School of Rock is Lloyd Webber back on form

New London Theatre

    Rock on: David Fynn and band
    Rock on: David Fynn and band

    I didn't know Andrew Lloyd Webber still had it in him. The composer who started out with Joseph and the Amazing Technicolor Dreamcoat and followed that up with the rockier Jesus Christ Superstar has more recently been associated with an operatic grandiosity that is to the light-footed, great American musical what Brian Blessed is to a game of Chinese Whispers.

    The anthemic cod-arias that have characterised many a Lloyd Webber production over the past decade or three here give way to the power guitar riffs of failed rock-band musician Dewey Finn, the hero of the 2003 Jack Black movie on which this musical is based.

    At this show's core is David Fynn, who replicates Black's immensely likeable version of slacker Dewey down to a tee. It's a performance in which the rotund, endlessly energetic Fynn bounces around the stage like a space hopper without a driver. His Dewey may be cuddly but every sweating pore of his body - and there are a lot of them - yearns to be an AC/DC-like rock god. The fact that he wears knitted tank tops somehow only increases his credibility.

    Unable to pay the rent, Dewey inveigles his way into a posh American school as a supply teacher. His charges are terrifyingly studious. But when he discovers that most of them can play an instrument he sees his chance to form a rock group and compete in the (apparently really famous to rockers) Battle of the Bands competition.

    Laurence Connor's production - a hit in New York - takes off in earnest from the moment the child characters (each played by a rotating three-strong cast) take hold of the show. They are the progeny of tiger parents who don't pay $50,000 a term for their children to have fun. Any fun. But at its heart the plot has a feel-good moral, which is that everyone can be changed for the better when they encounter those with opposing attitudes to life - or something.

    Dewey's slacker instincts are infused with a work ethic by the conscientious children; while the children, whose personalities have been suppressed by the ambition of their parents and school, suddenly find self-expression through Dewey. Everyone's a winner. But it's the kind of story - adapted by Julian Fellowes from the movie - that requires a good deal of incredulity to be suspended. Or rather, the way the story is told does.

    It is Dewey's utter irresponsibility that is the narrative and comedy focus here. "You're late," the icy school head Mrs Mullins (Florence Andrews) informs him, to which Dewey responds with a shrug of teenage indifference. It's funny. But what would be funnier, I venture, would be a Dewey who knew that his livelihood depended on doing the one thing that comes least naturally to him - being responsible. Instead, he blunders his way through school in much the same way he blunders everywhere else. I know; it's only a musical and a comedy and I should lighten up. Just "go with it", seems to be the rather Dewey-like attitude embedded in this show.

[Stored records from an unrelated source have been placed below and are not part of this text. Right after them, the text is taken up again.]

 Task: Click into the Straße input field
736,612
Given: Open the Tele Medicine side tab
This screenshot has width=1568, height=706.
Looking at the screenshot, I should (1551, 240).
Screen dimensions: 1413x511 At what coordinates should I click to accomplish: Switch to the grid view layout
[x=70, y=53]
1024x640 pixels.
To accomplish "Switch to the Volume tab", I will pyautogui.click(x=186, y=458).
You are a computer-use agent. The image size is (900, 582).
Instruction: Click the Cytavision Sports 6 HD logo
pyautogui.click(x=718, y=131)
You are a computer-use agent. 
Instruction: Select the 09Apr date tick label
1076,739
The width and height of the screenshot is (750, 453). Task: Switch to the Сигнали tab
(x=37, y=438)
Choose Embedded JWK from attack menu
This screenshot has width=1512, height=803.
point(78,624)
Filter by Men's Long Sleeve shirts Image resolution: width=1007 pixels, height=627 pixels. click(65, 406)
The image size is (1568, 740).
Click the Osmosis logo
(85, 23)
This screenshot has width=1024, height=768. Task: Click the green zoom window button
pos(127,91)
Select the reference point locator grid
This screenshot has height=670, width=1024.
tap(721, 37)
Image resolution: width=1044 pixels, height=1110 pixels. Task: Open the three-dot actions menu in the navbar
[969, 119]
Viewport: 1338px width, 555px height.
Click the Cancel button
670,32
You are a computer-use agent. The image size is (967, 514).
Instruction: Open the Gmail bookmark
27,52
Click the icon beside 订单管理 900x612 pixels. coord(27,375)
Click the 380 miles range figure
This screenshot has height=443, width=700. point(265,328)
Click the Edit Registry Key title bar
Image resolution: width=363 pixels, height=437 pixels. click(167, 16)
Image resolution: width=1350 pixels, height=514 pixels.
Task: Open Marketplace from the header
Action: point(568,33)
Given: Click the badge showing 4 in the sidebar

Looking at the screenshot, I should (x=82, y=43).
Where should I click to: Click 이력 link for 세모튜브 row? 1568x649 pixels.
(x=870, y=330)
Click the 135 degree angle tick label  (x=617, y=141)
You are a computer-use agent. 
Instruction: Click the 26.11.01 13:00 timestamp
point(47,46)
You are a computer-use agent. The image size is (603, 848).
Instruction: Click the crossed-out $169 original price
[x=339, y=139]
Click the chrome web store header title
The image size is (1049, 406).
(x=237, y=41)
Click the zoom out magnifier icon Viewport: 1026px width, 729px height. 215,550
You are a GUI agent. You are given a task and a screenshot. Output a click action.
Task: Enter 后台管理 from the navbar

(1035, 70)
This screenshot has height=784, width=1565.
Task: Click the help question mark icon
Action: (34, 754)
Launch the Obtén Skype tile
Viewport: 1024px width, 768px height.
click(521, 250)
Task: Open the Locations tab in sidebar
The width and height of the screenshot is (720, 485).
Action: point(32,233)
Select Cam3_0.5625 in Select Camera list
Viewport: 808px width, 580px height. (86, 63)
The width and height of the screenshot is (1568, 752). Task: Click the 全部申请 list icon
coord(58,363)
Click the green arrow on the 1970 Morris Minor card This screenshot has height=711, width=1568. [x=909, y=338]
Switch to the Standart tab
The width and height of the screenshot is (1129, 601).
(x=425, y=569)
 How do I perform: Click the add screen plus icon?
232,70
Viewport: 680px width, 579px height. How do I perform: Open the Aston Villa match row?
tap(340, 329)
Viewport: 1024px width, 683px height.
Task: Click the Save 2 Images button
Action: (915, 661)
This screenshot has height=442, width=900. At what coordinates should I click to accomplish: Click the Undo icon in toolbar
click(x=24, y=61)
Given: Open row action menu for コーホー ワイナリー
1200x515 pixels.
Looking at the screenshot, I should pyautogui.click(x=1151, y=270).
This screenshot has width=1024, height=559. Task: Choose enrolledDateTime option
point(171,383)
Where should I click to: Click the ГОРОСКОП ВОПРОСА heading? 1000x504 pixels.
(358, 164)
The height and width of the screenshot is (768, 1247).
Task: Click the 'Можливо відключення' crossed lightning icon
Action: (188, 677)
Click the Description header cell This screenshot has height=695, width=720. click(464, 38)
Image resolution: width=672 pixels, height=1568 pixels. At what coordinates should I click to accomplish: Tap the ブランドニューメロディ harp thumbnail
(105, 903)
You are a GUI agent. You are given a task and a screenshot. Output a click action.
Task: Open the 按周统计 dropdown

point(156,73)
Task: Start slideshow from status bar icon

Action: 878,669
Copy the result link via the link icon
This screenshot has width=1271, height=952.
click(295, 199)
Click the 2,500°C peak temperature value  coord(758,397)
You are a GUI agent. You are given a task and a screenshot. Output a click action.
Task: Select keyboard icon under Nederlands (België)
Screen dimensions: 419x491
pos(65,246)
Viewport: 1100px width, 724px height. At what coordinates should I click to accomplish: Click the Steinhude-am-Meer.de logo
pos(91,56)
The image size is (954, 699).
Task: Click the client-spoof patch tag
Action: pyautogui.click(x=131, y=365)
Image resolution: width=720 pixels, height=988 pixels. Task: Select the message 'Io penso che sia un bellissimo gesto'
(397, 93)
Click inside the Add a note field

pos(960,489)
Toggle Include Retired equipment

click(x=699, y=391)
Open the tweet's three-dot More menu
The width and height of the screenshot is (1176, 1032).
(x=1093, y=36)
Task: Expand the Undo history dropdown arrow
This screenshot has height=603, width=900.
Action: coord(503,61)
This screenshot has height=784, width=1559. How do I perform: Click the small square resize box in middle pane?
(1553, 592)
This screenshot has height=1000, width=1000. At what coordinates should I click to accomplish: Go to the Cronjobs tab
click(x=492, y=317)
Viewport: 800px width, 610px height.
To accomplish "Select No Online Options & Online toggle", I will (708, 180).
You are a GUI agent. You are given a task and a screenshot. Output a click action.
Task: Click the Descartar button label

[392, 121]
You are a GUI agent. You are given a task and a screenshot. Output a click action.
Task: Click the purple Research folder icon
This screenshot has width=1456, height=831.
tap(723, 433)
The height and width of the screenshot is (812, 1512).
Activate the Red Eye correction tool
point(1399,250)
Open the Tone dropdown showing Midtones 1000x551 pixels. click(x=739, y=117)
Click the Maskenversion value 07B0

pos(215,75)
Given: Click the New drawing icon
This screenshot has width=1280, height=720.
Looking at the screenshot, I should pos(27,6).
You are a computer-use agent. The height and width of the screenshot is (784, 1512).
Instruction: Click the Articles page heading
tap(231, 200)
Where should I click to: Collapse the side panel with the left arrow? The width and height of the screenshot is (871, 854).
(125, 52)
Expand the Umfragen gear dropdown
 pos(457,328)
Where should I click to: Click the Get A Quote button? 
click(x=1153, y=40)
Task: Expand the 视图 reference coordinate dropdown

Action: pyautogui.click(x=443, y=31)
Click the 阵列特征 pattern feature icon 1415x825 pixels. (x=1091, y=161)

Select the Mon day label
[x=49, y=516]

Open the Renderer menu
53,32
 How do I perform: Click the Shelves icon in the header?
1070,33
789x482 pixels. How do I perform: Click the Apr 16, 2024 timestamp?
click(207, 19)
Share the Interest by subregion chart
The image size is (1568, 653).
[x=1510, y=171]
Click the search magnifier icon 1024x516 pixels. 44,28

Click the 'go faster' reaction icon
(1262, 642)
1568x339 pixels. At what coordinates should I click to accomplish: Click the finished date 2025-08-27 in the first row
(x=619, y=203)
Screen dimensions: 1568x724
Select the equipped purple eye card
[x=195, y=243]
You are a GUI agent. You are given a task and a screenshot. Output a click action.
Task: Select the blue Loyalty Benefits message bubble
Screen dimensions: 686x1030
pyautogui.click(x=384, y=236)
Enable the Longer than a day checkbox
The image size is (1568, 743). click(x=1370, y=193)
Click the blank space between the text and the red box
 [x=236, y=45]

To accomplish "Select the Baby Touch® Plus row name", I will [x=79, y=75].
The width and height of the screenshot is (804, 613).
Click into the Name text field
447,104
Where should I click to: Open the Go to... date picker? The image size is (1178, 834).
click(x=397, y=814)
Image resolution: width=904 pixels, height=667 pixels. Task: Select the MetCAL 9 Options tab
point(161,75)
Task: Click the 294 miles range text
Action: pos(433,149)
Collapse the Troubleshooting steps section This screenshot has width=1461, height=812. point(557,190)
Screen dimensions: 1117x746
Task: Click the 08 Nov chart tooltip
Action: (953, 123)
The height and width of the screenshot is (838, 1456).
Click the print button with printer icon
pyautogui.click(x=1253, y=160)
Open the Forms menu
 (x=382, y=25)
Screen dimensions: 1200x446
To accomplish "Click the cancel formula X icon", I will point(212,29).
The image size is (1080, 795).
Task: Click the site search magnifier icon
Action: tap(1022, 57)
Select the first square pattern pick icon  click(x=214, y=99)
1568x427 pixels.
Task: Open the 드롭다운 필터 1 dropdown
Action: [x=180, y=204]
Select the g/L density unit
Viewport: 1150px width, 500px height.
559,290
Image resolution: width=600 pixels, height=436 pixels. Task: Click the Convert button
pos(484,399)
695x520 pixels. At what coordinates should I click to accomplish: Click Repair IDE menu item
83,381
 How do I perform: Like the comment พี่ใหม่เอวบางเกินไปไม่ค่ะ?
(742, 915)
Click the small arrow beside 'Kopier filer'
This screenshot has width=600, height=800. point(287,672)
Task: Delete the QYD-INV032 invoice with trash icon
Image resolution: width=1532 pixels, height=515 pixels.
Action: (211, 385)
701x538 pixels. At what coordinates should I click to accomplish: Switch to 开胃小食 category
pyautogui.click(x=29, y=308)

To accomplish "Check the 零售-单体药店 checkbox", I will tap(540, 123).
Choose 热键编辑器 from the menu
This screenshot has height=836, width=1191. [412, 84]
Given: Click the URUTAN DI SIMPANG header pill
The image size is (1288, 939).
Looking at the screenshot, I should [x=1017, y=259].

    If you can, there is much to enjoy. The kids are the real thing. A recording of Lloyd Webber's voice assures us that all the children play their own instruments. To prove it, the band down tools and stand like fans on a balcony overlooking the stage. As for Lloyd Webber's score, it's good - as are Glenn Slater's lyrics - if melodically rather predictable. And it's certainly not as good as Tim Minchin's score for that other school-set musical, Matilda.

    Here, the intended show-stopper is clearly Stick It to the Man, which has the spirit of Alice Cooper's School's Out Forever, only with a much less infectious tune. For my money You're in the Band, sung by Dewey as he auditions his class of timid swots for heavy metal, is funnier and catchier. Nitpicking aside, the show's a winner.